Livres. Dans la grande Europe à vingt-sept, la présidence française ne revient que tous les quatorze ans. Malgré la cinquième vague de la pandémie et les impératifs de la campagne présidentielle, Emmanuel Macron compte bien saisir cette occasion pour affirmer l’Union dont il rêve, celle d’une puissance géopolitique souveraine, dotée d’une réelle autonomie stratégique. Autrefois quasi tabous dans le débat européen, ces thèmes sont désormais ouvertement discutés. S’ils divisent toujours les Européens, tous reconnaissent leur pertinence dans un monde plus incertain et conflictuel.
« Est-il si impossible de réformer les modèles, certes admirables mais conçus il y a soixante-dix ans, pour six pays, sur les décombres d’une guerre mondiale, autrement dit dans un monde définitivement révolu ? », s’interroge Nicole Gnesotto, titulaire de la chaire Union européenne (UE) au Conservatoire national des arts et métiers.
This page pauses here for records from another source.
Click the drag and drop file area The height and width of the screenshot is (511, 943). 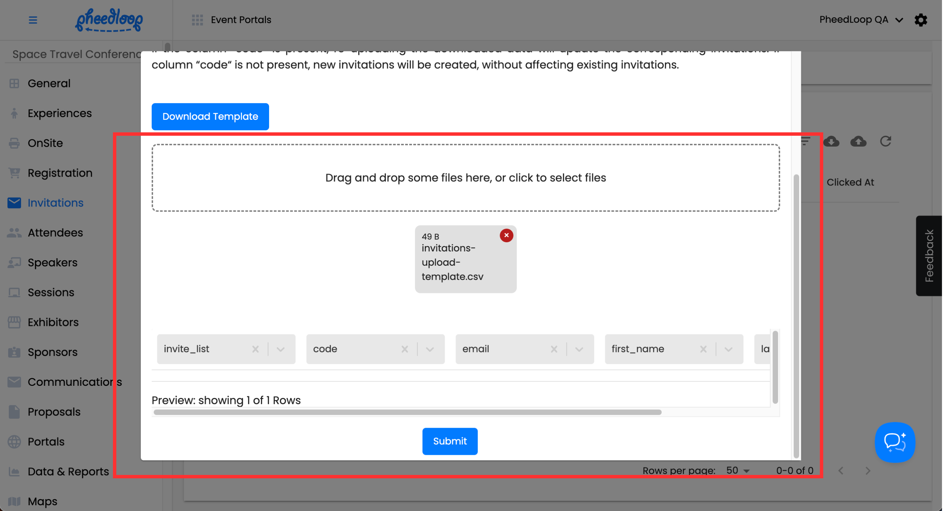pyautogui.click(x=465, y=178)
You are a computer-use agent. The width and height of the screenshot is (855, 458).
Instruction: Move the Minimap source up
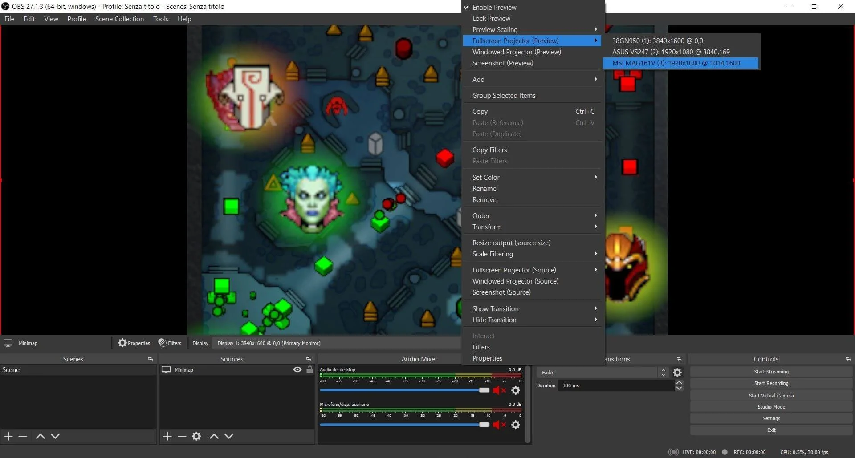[214, 436]
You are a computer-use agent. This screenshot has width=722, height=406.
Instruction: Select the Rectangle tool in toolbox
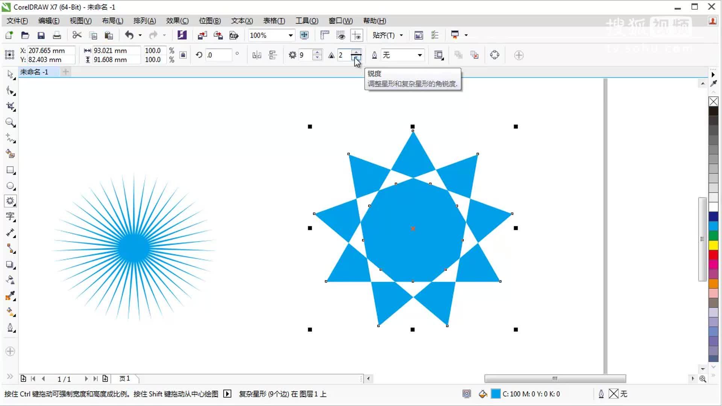point(10,170)
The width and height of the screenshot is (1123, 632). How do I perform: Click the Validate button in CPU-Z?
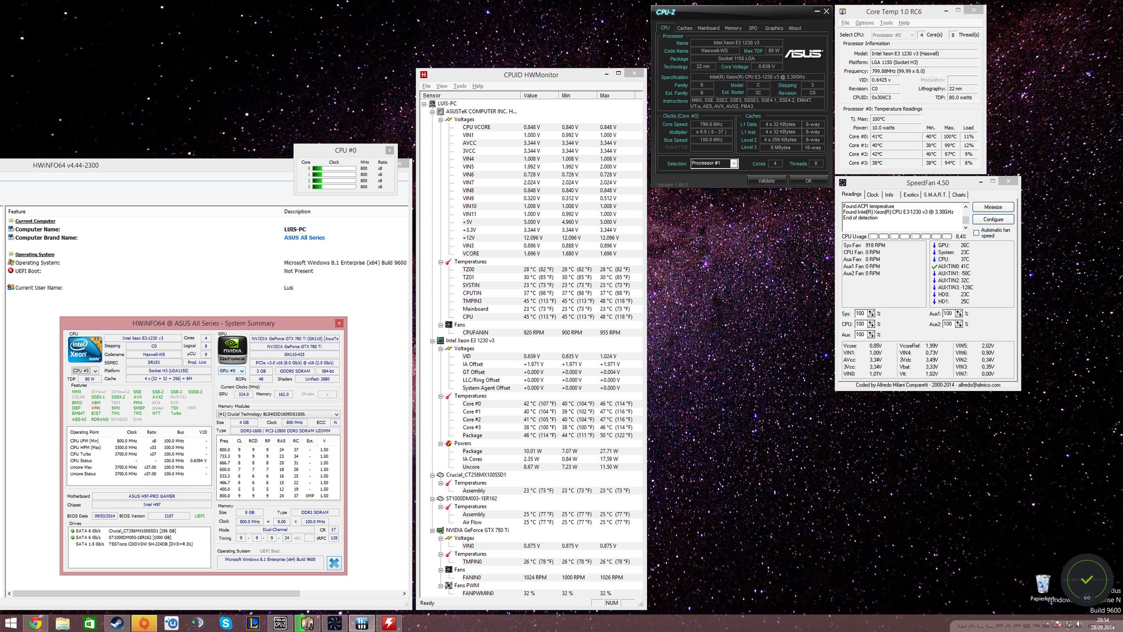(x=766, y=181)
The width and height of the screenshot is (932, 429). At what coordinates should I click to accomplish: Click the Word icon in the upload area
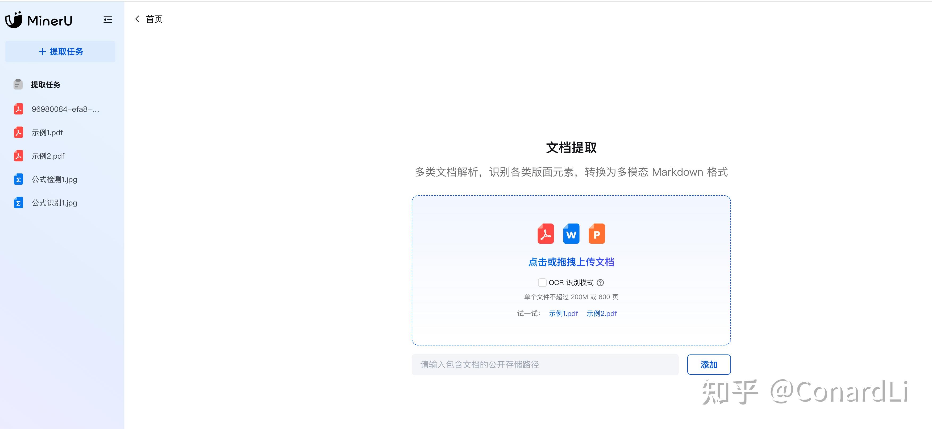click(571, 234)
L’historienne souligne la nécessité d’un changement de fond de l’UE pour qu’elle soit à même de faire face aux nouveaux enjeux qui sont les siens.
« Le dilemme est, en effet, limpide : soit les Européens choisissent de se diluer dans le camp occidental, afin d’affronter avec les Etats-Unis les défis majeurs de notre époque, dont la montée en puissance de la force et de la Chine ; soit ils inventent une seconde option : construire les éléments d’une Europe souveraine, évidemment membre loyale du camp occidental mais capable, si besoin est, de défendre seule ses intérêts, sa culture, son modèle de croissance et de société », note la vice-présidente de l’Institut Jacques Delors dans cet essai stimulant et lucide.
Les fragilités du projet communautaire sont évidentes. Européiste convaincue mais pas « eurobéate », Nicole Gnesotto les pointe sans angélisme. Avec ses 33 000 fonctionnaires à la Commission, ses trois capitales (Bruxelles, Strasbourg, Luxembourg) et ses cinq principales institutions (la Commission, le Parlement, le Conseil européen, la Banque centrale, la Cour de justice de l’UE), l’Union est une lourde machine volontiers conservatrice et, surtout, très technocratique.
« Il s’en est fallu de peu que le Covid-19 ne porte un coup fatal à l’Union européenne », note Jacques Delors en préface, rappelant la confusion, le chacun pour soi, les rivalités entre Etats membres, avant le sursaut, grâce à Paris et Berlin, avec l’achat en commun de vaccins. Et, surtout, un plan de relance financé par une dette commune, ce qui était encore inimaginable quelques mois plus tôt. « L’Europe se fait dans les crises et elle sera la somme des solutions que l’on apportera à ces crises », aimait à souligner l’un de ses pères fondateurs, Jean Monnet. Elles n’ont pas manqué, au cours de ces soixante-dix dernières années.